Wo steht das?
In Nora, dem neuen Roman von Pia Frankenberg. Die in New York lebende Autorin hat bereits die beiden Romane „Die Kellner und ich“ und „Klara und die Liebe zum Zoo“ veröffentlicht und arbeitet auch als Regisseurin.
Nora ist in den Vierzigern und arbeitet als freischaffende Übersetzerin in New York. Vor über 20 Jahren ist sie aus Deutschland in den Big Apple gekommen. Dort lebt sie in wilder Ehe, hat zahllose Affären aus Angst, alt zu werden und sich fest zu legen. Im Lauf der Geschichte tauchen immer wieder Fetzen aus ihrer Vergangenheit auf. Allmählich wird deutlich, dass Terror in Noras Leben eine entscheidende Rolle gespielt hat.
Amy ist eine junge Witwe. Ihr Mann hat am 11. September 2001 im World Trade Centre gearbeitet und die Anschläge nicht überlebt. Mit Richard hat Amy zwei kleine Töchter, um deretwillen sie nach dem Anschlag versucht, ihr Leben zu meistern.
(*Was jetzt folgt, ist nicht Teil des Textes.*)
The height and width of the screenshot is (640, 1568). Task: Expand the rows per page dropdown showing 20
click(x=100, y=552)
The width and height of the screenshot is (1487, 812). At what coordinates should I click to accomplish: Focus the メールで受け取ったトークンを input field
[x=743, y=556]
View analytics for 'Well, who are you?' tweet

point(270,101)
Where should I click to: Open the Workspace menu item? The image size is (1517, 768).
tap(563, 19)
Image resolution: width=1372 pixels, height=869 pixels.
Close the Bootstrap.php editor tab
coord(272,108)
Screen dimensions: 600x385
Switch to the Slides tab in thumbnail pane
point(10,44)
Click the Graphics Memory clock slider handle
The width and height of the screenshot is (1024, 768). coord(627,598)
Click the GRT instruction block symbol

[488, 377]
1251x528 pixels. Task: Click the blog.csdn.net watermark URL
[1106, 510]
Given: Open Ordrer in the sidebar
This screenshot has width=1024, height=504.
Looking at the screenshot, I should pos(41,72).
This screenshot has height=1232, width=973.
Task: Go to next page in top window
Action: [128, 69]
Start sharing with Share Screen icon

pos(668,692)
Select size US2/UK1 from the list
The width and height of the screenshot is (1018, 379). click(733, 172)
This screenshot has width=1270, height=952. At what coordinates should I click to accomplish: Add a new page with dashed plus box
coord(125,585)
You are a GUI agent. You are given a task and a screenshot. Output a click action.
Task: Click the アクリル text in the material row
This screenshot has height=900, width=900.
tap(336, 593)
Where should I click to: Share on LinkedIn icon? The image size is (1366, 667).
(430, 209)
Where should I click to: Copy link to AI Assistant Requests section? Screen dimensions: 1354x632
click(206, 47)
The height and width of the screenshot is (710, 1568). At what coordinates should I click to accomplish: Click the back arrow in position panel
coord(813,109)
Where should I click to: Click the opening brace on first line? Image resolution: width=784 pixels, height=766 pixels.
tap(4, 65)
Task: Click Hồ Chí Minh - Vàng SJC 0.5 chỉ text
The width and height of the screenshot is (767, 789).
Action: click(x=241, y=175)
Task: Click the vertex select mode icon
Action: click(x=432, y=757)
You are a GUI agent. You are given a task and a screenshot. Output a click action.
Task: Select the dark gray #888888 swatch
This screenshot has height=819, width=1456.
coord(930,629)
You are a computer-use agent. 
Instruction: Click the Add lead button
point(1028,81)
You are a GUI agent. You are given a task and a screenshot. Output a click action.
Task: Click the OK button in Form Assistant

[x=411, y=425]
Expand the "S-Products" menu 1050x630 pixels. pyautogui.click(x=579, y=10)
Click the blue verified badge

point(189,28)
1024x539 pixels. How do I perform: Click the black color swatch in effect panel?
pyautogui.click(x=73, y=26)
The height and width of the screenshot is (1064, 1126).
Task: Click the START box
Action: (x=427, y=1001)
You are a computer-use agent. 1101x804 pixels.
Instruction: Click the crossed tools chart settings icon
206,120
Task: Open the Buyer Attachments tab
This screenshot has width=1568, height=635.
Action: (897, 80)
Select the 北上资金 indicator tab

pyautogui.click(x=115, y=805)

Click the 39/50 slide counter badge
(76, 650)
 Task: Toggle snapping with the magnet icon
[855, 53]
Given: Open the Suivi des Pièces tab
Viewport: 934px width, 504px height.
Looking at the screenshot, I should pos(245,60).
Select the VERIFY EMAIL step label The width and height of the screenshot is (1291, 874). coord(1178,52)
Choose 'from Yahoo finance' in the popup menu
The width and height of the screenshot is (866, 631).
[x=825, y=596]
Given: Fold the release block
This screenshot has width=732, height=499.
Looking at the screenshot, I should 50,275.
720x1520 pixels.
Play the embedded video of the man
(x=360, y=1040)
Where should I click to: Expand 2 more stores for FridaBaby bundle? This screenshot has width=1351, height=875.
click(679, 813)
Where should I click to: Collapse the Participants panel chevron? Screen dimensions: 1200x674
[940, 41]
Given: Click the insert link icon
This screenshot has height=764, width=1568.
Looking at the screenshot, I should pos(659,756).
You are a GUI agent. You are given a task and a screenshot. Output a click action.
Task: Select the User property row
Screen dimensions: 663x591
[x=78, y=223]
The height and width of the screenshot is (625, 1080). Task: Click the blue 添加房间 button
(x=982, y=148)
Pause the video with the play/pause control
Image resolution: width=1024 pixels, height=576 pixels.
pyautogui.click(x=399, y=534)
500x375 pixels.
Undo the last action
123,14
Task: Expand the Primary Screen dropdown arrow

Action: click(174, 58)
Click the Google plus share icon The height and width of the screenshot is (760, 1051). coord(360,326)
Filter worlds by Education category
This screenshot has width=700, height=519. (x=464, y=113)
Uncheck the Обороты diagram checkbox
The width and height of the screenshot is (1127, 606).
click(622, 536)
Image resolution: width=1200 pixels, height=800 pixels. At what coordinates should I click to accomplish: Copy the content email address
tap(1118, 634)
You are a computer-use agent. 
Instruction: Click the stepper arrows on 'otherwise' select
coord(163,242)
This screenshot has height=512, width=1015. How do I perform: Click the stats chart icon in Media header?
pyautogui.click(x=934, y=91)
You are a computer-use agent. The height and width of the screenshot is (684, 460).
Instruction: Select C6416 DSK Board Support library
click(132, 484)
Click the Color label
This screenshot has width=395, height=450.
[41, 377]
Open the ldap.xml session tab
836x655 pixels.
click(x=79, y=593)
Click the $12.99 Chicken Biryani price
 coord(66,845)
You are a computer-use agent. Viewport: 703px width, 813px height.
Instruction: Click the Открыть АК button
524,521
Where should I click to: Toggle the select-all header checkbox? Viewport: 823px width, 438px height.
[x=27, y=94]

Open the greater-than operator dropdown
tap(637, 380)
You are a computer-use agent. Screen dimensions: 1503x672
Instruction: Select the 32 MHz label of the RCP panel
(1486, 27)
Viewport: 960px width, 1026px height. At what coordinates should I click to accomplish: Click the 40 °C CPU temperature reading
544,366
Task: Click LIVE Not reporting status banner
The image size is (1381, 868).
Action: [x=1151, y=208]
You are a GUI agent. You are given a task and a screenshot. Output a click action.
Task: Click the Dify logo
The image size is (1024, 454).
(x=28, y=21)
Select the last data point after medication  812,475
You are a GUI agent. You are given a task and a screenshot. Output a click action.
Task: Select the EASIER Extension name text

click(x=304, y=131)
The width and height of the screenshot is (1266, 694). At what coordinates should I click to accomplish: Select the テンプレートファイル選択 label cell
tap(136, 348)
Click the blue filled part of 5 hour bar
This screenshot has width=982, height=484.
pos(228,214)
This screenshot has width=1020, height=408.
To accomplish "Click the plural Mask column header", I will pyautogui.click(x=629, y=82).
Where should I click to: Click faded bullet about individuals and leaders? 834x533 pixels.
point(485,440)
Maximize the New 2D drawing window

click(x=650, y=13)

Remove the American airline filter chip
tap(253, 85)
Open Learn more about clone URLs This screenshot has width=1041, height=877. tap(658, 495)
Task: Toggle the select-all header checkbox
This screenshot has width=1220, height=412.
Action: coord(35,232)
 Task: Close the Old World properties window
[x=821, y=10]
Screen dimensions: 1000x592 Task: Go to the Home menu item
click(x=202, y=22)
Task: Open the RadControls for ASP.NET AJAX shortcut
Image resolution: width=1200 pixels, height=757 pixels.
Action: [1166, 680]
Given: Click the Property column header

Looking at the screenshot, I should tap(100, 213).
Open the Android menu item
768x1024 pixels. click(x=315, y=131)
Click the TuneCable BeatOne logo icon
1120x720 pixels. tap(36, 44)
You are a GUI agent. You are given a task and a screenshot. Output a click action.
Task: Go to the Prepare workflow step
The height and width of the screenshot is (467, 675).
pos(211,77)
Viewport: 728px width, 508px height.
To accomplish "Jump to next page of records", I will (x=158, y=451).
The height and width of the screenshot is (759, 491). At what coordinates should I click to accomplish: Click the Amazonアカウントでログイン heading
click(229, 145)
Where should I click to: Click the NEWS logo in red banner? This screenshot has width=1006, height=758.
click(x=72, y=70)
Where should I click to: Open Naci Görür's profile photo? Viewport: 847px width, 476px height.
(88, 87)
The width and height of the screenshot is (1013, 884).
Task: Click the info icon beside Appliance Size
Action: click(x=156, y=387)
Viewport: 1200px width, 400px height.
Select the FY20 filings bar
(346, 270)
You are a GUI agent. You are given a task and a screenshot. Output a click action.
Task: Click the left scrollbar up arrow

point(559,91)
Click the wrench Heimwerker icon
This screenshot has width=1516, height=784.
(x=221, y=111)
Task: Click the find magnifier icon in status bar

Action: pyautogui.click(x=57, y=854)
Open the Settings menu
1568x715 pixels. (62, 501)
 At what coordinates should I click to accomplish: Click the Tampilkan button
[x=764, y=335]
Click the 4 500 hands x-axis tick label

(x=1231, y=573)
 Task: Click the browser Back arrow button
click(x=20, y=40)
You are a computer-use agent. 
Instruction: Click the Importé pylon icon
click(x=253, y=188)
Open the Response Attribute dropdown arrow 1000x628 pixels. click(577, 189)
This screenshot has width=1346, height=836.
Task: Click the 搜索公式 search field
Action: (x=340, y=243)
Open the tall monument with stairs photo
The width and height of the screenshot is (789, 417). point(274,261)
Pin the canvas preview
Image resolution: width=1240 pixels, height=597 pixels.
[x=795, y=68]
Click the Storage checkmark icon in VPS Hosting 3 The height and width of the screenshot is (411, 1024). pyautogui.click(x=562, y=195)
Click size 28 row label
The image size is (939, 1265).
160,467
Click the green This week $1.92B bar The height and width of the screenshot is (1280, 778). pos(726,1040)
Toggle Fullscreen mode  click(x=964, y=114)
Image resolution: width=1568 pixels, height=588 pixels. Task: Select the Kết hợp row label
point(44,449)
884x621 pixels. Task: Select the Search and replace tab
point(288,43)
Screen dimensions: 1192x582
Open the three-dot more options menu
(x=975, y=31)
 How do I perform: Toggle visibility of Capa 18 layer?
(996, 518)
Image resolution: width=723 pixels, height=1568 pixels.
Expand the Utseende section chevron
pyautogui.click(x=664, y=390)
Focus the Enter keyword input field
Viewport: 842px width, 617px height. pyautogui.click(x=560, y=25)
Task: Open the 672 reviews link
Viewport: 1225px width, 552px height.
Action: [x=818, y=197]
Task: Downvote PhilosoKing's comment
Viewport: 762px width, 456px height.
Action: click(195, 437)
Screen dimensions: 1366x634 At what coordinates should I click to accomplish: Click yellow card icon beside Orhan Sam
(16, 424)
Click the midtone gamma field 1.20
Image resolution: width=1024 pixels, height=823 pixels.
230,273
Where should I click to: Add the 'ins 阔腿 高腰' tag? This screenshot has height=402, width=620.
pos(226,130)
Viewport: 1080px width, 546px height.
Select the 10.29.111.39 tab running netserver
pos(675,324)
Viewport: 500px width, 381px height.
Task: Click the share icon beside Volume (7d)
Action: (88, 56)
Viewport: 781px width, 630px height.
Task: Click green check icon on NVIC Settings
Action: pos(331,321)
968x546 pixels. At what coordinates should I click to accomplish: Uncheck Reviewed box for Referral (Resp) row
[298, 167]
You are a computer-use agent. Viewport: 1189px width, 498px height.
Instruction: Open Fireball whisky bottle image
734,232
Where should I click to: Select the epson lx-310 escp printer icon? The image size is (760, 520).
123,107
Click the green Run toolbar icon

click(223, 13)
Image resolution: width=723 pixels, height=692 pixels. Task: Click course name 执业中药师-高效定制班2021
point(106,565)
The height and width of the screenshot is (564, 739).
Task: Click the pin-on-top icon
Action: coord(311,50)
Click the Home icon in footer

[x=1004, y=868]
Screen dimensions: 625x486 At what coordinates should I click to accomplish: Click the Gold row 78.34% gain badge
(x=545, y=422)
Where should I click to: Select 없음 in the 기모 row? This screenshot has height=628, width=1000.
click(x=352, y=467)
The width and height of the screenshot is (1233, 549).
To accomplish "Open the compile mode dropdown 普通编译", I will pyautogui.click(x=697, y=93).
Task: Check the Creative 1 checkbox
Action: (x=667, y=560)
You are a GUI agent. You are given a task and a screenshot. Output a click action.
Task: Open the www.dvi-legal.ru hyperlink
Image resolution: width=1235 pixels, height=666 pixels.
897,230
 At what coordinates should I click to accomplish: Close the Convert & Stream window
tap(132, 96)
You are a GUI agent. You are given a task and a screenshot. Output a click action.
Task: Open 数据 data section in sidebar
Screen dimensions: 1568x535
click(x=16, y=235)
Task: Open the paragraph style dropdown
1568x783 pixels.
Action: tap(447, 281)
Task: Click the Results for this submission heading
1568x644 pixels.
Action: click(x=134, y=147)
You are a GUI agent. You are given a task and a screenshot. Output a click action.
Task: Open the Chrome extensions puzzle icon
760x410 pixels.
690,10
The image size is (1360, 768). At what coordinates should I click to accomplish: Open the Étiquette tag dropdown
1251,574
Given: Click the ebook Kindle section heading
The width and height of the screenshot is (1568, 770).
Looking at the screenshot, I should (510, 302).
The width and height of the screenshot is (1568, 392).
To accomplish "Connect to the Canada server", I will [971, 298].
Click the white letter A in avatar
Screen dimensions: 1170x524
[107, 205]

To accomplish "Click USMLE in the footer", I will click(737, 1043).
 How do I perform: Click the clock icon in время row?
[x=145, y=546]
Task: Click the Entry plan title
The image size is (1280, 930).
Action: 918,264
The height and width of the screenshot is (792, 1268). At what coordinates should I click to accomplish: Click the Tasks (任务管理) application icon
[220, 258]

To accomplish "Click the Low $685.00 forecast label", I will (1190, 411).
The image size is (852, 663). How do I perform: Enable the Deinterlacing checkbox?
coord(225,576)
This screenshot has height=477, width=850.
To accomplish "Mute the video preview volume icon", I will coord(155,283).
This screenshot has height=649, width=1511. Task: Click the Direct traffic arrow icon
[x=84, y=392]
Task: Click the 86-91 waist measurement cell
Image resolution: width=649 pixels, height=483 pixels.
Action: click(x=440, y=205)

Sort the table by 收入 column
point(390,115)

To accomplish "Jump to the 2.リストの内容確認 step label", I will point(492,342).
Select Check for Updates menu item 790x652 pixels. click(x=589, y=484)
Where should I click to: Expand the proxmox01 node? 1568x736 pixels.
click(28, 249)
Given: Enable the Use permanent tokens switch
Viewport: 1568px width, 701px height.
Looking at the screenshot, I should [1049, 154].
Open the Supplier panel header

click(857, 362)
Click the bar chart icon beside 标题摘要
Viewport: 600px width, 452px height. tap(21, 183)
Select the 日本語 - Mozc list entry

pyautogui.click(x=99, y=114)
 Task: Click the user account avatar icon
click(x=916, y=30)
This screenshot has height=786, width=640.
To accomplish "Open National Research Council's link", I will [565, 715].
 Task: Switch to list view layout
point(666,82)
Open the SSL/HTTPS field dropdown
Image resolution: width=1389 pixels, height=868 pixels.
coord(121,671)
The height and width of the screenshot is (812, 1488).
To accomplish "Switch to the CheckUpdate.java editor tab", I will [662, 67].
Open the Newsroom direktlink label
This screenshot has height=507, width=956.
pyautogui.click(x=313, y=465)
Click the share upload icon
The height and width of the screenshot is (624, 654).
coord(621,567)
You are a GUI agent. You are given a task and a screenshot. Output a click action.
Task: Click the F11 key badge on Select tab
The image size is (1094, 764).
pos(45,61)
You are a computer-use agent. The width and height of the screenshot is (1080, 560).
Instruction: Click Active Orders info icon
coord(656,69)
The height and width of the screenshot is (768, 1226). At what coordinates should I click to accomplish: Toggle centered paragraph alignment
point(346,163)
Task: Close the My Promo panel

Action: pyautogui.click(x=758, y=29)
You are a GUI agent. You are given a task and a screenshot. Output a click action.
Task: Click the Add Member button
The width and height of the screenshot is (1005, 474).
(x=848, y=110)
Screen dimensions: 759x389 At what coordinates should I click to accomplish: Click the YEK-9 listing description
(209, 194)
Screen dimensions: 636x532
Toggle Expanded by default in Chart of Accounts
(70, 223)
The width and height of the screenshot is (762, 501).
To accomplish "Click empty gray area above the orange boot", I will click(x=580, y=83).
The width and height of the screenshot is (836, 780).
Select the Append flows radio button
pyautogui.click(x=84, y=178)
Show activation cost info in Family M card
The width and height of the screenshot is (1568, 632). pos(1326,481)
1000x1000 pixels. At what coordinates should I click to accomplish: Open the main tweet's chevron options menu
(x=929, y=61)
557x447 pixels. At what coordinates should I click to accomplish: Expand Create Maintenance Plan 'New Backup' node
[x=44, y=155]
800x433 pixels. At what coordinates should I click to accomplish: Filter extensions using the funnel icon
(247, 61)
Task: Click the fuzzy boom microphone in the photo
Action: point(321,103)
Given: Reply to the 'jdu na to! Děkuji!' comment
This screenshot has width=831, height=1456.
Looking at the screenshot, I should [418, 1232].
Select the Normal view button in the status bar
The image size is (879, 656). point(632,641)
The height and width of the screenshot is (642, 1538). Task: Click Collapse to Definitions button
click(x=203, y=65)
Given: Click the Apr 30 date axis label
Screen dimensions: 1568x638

Der Alltag mit zwei Kindern und einem Haushalt führt ihr jedoch immer wieder schmerzlich vor Augen, wie sehr ihr Mann ihr fehlt.
Nora sieht Amy zum ersten Mal im Fernsehen – in einem Beitrag zum 11. September spricht die junge Frau über den Verlust ihres Ehemannes durch die Anschläge. Fortan bekommt Nora das Bild der jungen blonden Frau nicht mehr aus ihrem Kopf. Als sie im Supermarkt zufällig mit ihr zusammenstößt, beginnt Nora, Amy zu verfolgen und zu beobachten. Amys Alltag wird immer mehr zu Noras Hauptbeschäftigung, sie folgt ihr auf den Spielplatz, beim Einkaufen und wenn sie sich verabredet.
Die Geschichte ist abwechselnd aus der Sicht von Nora oder Amy erzählt. Während Amy versucht, die Trauer zu überwinden, verstrickt Nora sich tief in eine neue Affäre. Durch die Gleichzeitigkeit des Erzählens entsteht der Eindruck, die beiden wüssten von einander und kennen sich. Tatsächlich finden zwischen den Frauen aber nur zwei bewusste Begegnungen statt: Als sie sich beim Einkaufen kennen lernen und gegen Ende der Geschichte, als Nora unter einem Vorwand bei Amy zu Hause auftaucht.
Aber: Nora verfolgt Amy, die gesamte Geschichte hindurch. Das Stalken findet mit einer erschreckenden Kontinuität und Selbstverständlichkeit statt. Stalking als Phänomen wird in dem Roman aus der Sicht der Täter behandelt – wie durch eine Glasscheibe oder in einem guten Kinofilm schaut Nora Amy bei ihrem Leben zu, besessen davon, ihr helfen zu müssen. Gleichzeitig bringt Nora nie den Mut auf, tatsächlich auf Amy zuzugehen und ihr bei der Bewältigung des Alltags zur Seite zu stehen.
Angenehm zu lesen ist das Buch, weil es sich ganz leise mit großen Themen auseinander setzt. Aus Stalken, dem 11. September oder Deutschland und der RAF hätte man auch mitreißende Standardthriller zusammenbauen können. Genau weil Pia Frankenberg das nicht macht und trotzdem nicht oberflächlich bleibt, ist "Nora" ein tolles Buch.
Steht im Regal zwischen: "Paradies" von A.L.Kennedy und "Die Kellner und ich", einer autobiographisch Kindheitserinnerung von Pia Frankenberg.
Nora von Pia Frankenberg, 249 Seiten, 18,90 Euro. Erschienen im Rowohlt Verlag.